Querying a Vertica data source in Amazon Athena using the Athena Federated Query SDK

BD-1130-1.jpg

The ability to query data and perform ad hoc analysis across multiple platforms and data stores with a single tool brings immense value to the big data analytical arena. As organizations build out data lakes with increasing volumes of data, there is a growing need to combine that data with large amounts of data in other data stores. As the variety of data increases, it becomes paramount to have a query tool to bridge two or more data stores with a single query.

Even though data lakes became popular for analytic workloads recently, it’s not uncommon to have data warehouses in addition to data lakes for various reporting and business intelligence (BI) use cases. It becomes imperative to be able to seamlessly query the data stored in the data warehouse and the data lake. To address this issue, Amazon Athena has released a feature called Athena Federated Query. Athena is an interactive query service provided by AWS that makes it easy to analyze data in Amazon Simple Storage Service (Amazon S3) using standard SQL. Vertica is a columnar MPP database platform that can be deployed in the cloud or on premises, and supports exabyte scale data warehouses. With Athena Federated Query and the Vertica connector, you can now run analytical queries over a data warehouse on Vertica and a data lake in Amazon S3.

Athena Federated Query includes pre-built connectors to a variety of AWS services and databases, as well as an SDK to build custom connectors to other databases and data stores. With this feature, federated queries can pull data from a data lake in an S3 bucket and from an external data source, and then combine it into a single result set in Athena. These connectors are an extension of the Athena query engine, which translates content between Athena and the external data source. Pre-built connectors exist for Amazon CloudWatch Logs, Amazon DynamoDB, Amazon DocumentDB (with MongoDB compatibility), and Amazon Relational Database Service (Amazon RDS), as well as a JDBC connector for Amazon Redshift, MySQL, and PostgreSQL. For other types of relational databases, you can use the Athena Federated Query SDK to create a custom connector.

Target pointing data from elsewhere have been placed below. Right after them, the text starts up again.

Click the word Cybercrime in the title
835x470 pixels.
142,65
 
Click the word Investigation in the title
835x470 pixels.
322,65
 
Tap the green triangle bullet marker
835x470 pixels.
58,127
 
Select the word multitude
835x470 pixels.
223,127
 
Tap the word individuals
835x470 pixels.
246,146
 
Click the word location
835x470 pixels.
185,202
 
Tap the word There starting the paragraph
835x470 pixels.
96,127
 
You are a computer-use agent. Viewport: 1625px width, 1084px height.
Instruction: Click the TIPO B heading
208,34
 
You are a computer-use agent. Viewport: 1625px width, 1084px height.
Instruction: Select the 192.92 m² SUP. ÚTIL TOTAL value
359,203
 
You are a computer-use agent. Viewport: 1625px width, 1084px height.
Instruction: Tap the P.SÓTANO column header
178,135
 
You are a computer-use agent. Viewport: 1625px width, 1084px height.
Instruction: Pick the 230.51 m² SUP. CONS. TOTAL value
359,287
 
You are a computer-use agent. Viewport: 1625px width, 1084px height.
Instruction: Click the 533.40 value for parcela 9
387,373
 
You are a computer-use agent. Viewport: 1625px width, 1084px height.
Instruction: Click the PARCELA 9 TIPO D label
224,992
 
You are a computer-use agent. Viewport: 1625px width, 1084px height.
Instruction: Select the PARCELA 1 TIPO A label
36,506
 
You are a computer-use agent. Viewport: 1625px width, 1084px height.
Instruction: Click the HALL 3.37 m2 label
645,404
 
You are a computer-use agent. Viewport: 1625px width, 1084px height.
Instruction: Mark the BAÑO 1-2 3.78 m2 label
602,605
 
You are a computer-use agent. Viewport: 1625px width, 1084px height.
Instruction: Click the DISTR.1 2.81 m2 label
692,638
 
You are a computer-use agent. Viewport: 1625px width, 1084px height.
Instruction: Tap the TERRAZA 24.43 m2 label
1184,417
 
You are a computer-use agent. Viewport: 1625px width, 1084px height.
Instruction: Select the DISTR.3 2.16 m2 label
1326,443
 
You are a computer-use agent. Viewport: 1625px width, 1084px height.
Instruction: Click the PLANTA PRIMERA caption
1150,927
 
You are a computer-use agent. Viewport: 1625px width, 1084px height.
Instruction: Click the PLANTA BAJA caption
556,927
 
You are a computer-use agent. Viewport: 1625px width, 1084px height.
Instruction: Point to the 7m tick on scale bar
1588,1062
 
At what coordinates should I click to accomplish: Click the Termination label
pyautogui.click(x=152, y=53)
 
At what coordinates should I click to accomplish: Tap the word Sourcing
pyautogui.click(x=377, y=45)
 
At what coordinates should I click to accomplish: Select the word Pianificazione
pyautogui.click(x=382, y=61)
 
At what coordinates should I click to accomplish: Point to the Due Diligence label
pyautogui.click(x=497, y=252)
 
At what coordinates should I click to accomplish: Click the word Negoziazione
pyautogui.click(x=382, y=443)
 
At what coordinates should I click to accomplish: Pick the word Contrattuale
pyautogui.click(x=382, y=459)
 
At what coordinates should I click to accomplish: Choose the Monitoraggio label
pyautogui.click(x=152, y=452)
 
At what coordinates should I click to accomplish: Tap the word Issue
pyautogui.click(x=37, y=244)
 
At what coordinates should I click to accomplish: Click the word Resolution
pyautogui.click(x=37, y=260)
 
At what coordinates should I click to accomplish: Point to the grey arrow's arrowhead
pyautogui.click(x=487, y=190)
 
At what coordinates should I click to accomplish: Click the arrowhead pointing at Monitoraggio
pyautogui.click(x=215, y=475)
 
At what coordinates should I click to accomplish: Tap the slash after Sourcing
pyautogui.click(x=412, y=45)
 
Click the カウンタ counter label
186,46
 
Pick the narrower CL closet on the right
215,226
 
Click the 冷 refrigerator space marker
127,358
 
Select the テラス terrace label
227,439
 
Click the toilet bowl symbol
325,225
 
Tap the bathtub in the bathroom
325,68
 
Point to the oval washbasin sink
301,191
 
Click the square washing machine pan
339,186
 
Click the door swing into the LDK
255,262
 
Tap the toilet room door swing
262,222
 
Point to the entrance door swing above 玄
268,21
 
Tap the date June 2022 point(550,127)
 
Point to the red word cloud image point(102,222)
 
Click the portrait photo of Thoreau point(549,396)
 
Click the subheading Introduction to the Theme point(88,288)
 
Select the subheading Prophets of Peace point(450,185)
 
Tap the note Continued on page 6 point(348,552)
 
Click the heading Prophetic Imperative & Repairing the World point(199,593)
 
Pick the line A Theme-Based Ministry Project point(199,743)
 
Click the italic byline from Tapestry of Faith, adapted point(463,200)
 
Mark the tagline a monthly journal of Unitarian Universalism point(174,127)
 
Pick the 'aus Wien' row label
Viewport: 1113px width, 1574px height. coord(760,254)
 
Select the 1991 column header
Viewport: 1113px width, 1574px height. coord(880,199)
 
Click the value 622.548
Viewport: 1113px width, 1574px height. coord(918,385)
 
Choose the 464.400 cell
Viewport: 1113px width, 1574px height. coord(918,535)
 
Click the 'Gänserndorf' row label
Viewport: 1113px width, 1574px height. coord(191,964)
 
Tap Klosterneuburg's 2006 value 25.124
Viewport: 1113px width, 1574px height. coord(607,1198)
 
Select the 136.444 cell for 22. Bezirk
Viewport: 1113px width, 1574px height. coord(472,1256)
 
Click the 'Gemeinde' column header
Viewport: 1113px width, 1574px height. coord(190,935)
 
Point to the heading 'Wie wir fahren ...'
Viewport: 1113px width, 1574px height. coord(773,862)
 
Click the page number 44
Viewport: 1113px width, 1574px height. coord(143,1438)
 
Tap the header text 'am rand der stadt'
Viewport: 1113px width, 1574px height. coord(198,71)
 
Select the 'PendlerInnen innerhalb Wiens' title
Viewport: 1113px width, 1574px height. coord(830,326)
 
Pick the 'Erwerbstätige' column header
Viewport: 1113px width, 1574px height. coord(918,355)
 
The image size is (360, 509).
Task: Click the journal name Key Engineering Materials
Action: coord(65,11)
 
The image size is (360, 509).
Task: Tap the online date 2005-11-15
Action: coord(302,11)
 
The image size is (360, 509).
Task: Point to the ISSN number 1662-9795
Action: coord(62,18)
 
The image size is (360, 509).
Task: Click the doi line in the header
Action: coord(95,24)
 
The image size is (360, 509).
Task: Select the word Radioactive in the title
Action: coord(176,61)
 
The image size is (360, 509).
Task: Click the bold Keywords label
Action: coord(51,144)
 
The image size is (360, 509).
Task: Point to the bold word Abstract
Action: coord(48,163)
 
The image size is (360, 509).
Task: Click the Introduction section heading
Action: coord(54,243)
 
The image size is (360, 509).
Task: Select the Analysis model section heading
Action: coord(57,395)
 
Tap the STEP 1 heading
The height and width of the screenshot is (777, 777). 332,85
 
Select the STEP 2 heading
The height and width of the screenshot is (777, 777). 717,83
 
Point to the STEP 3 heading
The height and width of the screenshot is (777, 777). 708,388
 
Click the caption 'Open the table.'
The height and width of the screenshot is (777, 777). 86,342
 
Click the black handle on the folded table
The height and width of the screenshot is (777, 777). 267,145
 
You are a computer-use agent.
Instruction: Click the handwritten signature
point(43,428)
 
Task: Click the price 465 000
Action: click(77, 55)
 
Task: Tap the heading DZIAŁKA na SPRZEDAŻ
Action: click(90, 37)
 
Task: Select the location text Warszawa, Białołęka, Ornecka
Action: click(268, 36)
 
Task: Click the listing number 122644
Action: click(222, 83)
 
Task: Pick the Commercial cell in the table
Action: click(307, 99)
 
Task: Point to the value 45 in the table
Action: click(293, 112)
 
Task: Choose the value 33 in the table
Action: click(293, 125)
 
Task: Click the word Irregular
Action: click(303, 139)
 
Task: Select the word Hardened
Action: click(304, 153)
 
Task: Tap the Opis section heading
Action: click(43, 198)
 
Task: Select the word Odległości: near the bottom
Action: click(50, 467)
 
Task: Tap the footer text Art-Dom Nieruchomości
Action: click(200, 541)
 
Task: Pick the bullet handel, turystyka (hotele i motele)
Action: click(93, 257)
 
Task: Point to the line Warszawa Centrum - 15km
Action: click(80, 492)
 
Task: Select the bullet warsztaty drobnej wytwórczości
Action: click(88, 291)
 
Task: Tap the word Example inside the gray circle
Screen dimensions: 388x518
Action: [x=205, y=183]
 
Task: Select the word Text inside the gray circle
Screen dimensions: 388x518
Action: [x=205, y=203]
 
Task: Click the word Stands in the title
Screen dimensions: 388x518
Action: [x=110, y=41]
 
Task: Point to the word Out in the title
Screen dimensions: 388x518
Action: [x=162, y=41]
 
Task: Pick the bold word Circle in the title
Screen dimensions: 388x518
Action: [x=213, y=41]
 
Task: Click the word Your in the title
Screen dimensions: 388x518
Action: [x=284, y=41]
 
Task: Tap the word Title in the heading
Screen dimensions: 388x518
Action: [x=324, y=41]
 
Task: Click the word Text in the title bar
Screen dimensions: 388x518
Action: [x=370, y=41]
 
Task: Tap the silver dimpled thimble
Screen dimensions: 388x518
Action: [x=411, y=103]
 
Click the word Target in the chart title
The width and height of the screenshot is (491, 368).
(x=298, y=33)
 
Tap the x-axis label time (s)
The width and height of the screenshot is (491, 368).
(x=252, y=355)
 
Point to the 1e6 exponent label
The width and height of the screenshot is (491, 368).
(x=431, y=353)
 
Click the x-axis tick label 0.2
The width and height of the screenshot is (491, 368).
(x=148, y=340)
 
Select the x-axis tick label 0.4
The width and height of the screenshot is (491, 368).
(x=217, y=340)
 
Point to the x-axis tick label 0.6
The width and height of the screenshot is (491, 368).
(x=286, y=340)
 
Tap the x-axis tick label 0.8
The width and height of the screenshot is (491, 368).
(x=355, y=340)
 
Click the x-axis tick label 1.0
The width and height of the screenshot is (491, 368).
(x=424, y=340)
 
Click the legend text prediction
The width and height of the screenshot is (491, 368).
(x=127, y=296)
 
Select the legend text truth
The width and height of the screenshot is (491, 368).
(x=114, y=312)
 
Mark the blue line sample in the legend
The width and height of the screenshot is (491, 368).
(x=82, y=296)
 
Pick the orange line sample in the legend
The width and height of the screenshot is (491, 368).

In this post, we demonstrate how to deploy the custom connector between Athena and a Vertica database built using the Athena Federated Query SDK. After deploying the custom connector, we demonstrate issuing federated queries and moving data from Vertica to a data lake using CREATE TABLE AS (CTAS) with a federated query.

AWS services used in the solution

The Athena Federated Query SDK is an open-source framework to build custom connectors, and comes with a connector publish tool that deploys the connector executables in an application to the AWS Serverless Application Repository. The Athena Federated Query uses an AWS Lambda function that in turn uses the application deployed to the AWS Serverless Application Repository.

A custom connector is composed of a Lambda function that utilizes three components:

  • MetadataHandler – An interface that exposes metadata information of schemas, tables, and columns from the underlying data store to Athena
  • RecordHandler – An interface that provides hooks to read data from the external source and share it with the Athena query engine in Apache Arrow columnar format
  • CompositeHandler – For managing running the MetadataHandler and RecordHandler

The Lambda function connects to the external data store using an appropriate connection protocol and sends the parsed SQL statement. In the case of Vertica, it is JDBC. The RecordHandler processes the result set produced by the external data store and passes the rows to Athena for final processing. Multiple Lambda functions are called by Athena depending on the Lambda concurrency settings to read the result set in parallel. A spill bucket is used to handle a large dataset that exceeds the Lambda server’s capacity to process the result set.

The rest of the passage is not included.